- Genre: Music drama
- Created by: Singavision Production
- Written by: Kagiso Mogale; Bongani Masongo; Karabo Mogali; Sinomvuyo Nqwili; Lesedi Phaahla; Lunga John Radebe; Nthabiseng Tau; Puseletso Thibedi;
- Directed by: Luthando Mngomezulu; Adze Ugah; Nthabi Mokoena; Menga Nhlabathi;
- Starring: Baby Cele; Buyile Mdladla; Nay Maps; Gaosi Raditholo; Kealeboga Masango; Karabelo Ramabodu; Craig Nobela; KB Motsilanyane; Lerato Nxumalo;
- Country of origin: South Africa
- No. of seasons: 1
- No. of episodes: 260

Production
- Executive producers: Gersh Kgamedi; Kagiso Mogale;
- Producer: Singavision Production
- Camera setup: Multi-camera
- Running time: 22–24 minutes

Original release
- Network: Mzansi Magic
- Release: 21 April 2025 – 17 April 2026

= Genesis (South African TV series) =

South African drama television series

Genesis is a South African television drama series that is premiered on Mzansi Magic on 21 April 2025 and produced by Singavision Productions. It is set in the high stakes world of the gospel music industry and follows the lives of the Thabethe family, founders of the successful record label "Genesis Records".

== Premise ==
Genesis centers on Felicia Thabethe played by Baby Cele, a former gospel queen who built a successful music empire "Genesis Records" with her husband, Gabriel Gigaba played by Biyela Mdladla.
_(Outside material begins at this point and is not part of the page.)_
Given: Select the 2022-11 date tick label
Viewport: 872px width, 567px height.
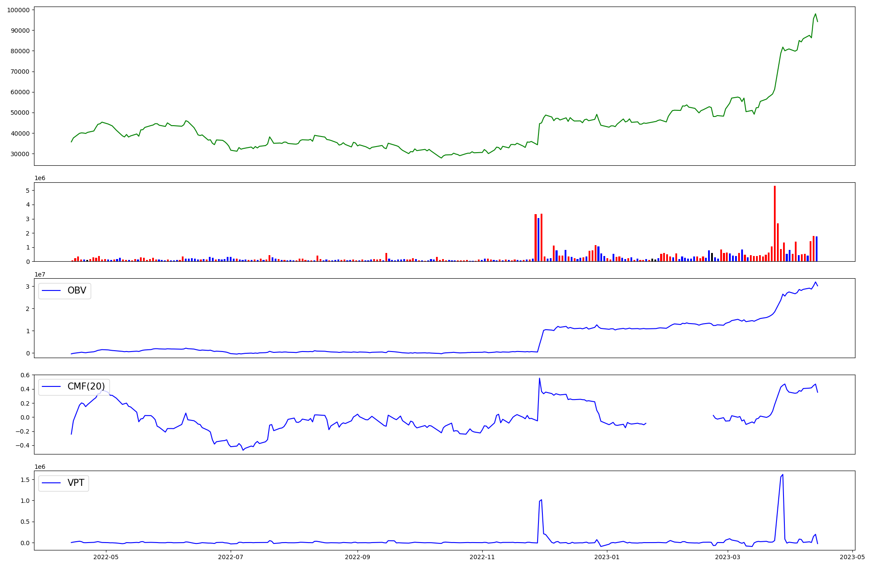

The show delves into the high stakes world of gospel music where this seemingly perfect legacy is threatened when shocking secrets and betrayals surface, throwing everything into chaos.

== Cast ==

| Actor/Actress | Character | Seasons |
Season 1
| Baby Cele | Felicia Thabethe-Gigaba | Main |
| Biyela Mdladla | Gabriel Gigaba | Main |
| Nay Maps Mapholoba | Bonko Thabethe | Main |
| Gaosi Raditholo | Mmarona Sedibeng | Main |
| KB Motsilanyane | Wendy Sedibeng | Main |
| Kealeboga Masango | Nobuhle Thabethe | Main |
| Karabelo Ramabodu | Mpumi | Main |
| Craig Nobela | Ishmael Longwe | Main |
| Sibongile Nojila | Ausi Moliehi | Main |
| Lerato Nxumalo | Owethu Hlope | Main |
| Josias Moleele | Bishop Hlope | Main |
| Louie Vega Ngcayiya | Fistos Shabangu | Main |
| Kaabo Ya One Mokhine | Noah Thabethe | Recurring |
| Sibongile Phakathi | Zanele Hlope | Recurring |
| Makgofe Moagi | Thandi Radebe | Recurring |

== Production ==
Genesis is produced by the South African company Singavision Productions for Mzansi Magic, under the executive production of Kagiso Mogale and Gersh Kgamedi. The series was commissioned by M-Net as a high budget telenovela exploring the gospel music industry. It is filmed using a Multi-camera setup and directed by Luthando Mngomezulu, Adze Ugah, Nthabi Mokoena and Menga Nhlabathi. The writing team is led by Kagiso Mogale with writers Bongani Masongo, Karabo Mogali, Sinomvuyo Nqwili, Lesedi Phaahla, Lunga John Radebe, Nthabiseng Tau and Puseletso Thibedi contributing to the scripts. Filming takes place primarily in Johannesburg, South Africa. The production aims to showcase a rarely depicted aspect of local storytelling the business and personal rivalries within the gospel music scene.

== Release ==
The series premiered on Mzansi Magic on 21 April 2025 to 17 April 2026, airing Mondays to Fridays at 19:30.